To address this issue we used recent advances in technology to take a close look at sea ice off the coast of East Antarctica during the Sea Ice Physics and Ecosystem eXperiment (SIPEX). A range of different instruments were mounted in a Eurocopter AS 350 ‘Squirrel’ helicopter for long-distance (up to 250 nautical miles) aerial surveys of sea ice.

These included:

  • a scanning laser system (a recent acquisition of the Australian Antarctic Division) in combination with radar, to determine sea ice and snow cover properties (ultimately thickness);
  • a digital camera to take aerial photographs for sea ice classification and concentration estimates; and
  • a pyrometer for measuring surface temperature.

The latter helps to identify sea ice type, particularly for thin (new) ice. An inertial navigation system (INS) also provided precise information on the helicopter’s location and attitude during operation. All together the aircraft was named ‘RAPPLS', which stands for Radar-Aerial Photography-Pyrometer-Laser Scanner.
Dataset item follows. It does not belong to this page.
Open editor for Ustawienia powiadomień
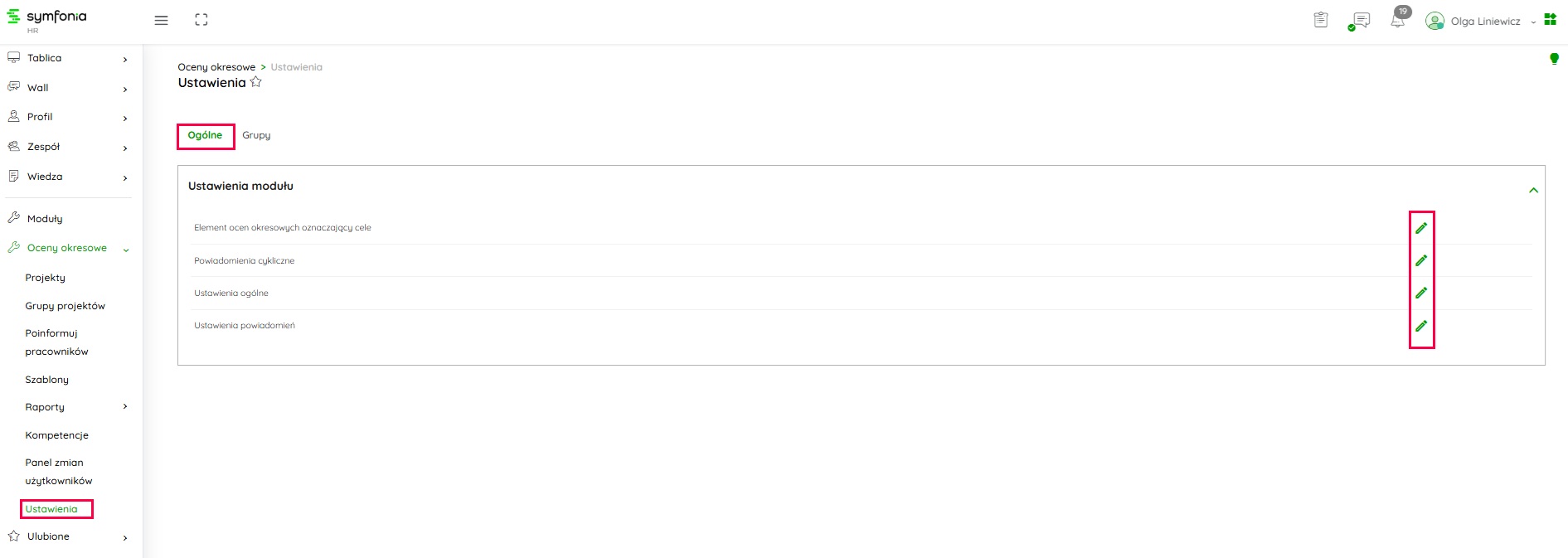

The centimetre-precision scanning laser was used for the first time during SIPEX in the East Antarctic sea ice zone to determine the surface roughness and elevation of the sea ice. These estimates of sea ice freeboard (the part of the ice that projects above the water) can then be converted into total thickness if certain physical properties of the ice are known, such as ice density and snow cover thickness and density. Important information on the latter is derived from the airborne radar system. The in situ measurements were made at 14 ice stations. Every time the Aurora Australis was anchored in the pack ice and helicopter operations commenced, scientists measured sea ice thickness by drilling holes along a 200 m transect. Sea ice cores were also taken for analysis of ice structure and density, while snow properties were measured during snow pit sampling. After flying over these 200 m transects
the airborne data were calibrated for the long range surveys.

The laser scanner produces an across-track scanning pattern of the underlying surface (see image above). This pattern can be adapted to different applications, flying altitudes and speed. During SIPEX, we used a setup which allowed us to scan with a swath width of about 450m. We successfully used the laser system on 28 flights for over 50 hours. The data are currently being processed at the Antarctic Climate and Ecosystems Cooperative Research Centre (ACE CRC) in close cooperation with the Australian Antarctic Division.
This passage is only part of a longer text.